I haven't read Geoff Gannon for very long (only about one or two years) but I would say this is arguably his best post ever. I like how he ties in varying elements of a superinvestor like Graham--actual practice, tactics, thoughts and justifications--into the present world. If you are an investor with an interest in value investing, I highly recommend reading the post. Even if you don't follow Graham's strategies or thinking (most Buffett followers don't,) it is insightful to understand differing styles.

Before we can answer what Graham would do today, we need to know what he did do in his own lifetime.
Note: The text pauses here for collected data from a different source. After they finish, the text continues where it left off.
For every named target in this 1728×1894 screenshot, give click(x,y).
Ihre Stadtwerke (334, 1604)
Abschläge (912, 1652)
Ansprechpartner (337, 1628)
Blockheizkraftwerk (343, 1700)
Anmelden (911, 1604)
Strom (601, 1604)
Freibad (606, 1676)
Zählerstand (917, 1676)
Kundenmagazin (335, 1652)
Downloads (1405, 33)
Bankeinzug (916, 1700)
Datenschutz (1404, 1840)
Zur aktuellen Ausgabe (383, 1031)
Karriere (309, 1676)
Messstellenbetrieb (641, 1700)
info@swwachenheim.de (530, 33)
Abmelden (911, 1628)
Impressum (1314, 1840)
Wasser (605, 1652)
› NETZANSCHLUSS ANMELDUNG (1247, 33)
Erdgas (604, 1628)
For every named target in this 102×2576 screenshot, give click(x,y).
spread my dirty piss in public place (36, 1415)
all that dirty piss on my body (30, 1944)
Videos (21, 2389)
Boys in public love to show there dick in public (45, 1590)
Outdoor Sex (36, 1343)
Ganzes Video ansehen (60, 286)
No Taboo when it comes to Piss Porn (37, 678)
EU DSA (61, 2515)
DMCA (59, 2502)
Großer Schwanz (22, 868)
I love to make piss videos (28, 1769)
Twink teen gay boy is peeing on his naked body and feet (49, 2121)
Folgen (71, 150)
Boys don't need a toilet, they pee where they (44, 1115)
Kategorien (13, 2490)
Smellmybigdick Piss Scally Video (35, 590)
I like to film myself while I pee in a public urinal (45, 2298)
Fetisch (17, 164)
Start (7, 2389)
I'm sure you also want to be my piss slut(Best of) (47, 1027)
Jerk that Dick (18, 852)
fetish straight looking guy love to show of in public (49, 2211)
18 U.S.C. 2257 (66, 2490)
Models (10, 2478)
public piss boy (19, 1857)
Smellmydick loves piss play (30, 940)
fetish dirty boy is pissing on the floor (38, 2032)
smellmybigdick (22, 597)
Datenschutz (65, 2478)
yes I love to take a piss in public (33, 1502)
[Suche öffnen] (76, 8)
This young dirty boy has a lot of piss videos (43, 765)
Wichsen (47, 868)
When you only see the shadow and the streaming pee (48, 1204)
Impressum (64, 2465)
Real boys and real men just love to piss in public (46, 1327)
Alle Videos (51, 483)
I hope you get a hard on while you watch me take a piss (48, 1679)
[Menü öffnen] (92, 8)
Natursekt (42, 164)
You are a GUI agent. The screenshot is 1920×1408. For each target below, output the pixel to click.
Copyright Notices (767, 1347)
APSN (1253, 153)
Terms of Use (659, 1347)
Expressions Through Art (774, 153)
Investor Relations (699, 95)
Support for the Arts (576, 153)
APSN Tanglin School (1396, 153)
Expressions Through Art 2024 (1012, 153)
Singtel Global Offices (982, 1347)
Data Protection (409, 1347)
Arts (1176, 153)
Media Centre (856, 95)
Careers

When writing about Graham, one needs to consider three separate categories: what Graham practiced, what Graham preached, and what Graham’s principles were.




On another note, a comment from a reader to the Gannon post asks who is closest to Graham now: Klarman, Whitman, etc. Anyone have any ideas?

I am not a pure value investor so I don't follow the various superinvestors as closely as some others, but I think Walter Schloss is the closest to Graham. A present-day Graham would be operating just like Schloss, and investing in things neither you nor me have heard of.

Seth Klarman also comes close to Benjamin Graham with one big exception. The exception happens to be the fact that Benjamin Graham generally held a diversified portfolio of many holdings, whereas Klarman is a concentrated investor. Apart from this portfolio tactic, Klarman's thinking is very close to Graham.

Warren Buffett doesn't come close to Graham anymore. The main reason is that Buffett is primarily a control investor, whereas Graham wasn't. Buffett also places heavy emphasis on management, ability to profit immensely from intangibles (eg. ROE can be much higher if company has high intangibles and low tangibles,) and his emphasis on paying fair price (Graham always went for the cheap price.)

Martin Whitman, who calls his style 'safe and cheap,' is also somewhat close. But he has said many times that he does not follow 'Graham & Dodd' as closely as Graham would have. Whitman's main argument is that SEC regulations in the 50's(?) has resulted in more public information being made available (this means you don't have to treat a company as much as a black box as Graham would have). Furthermore, Graham places far more emphasis on earnings than Whitman does.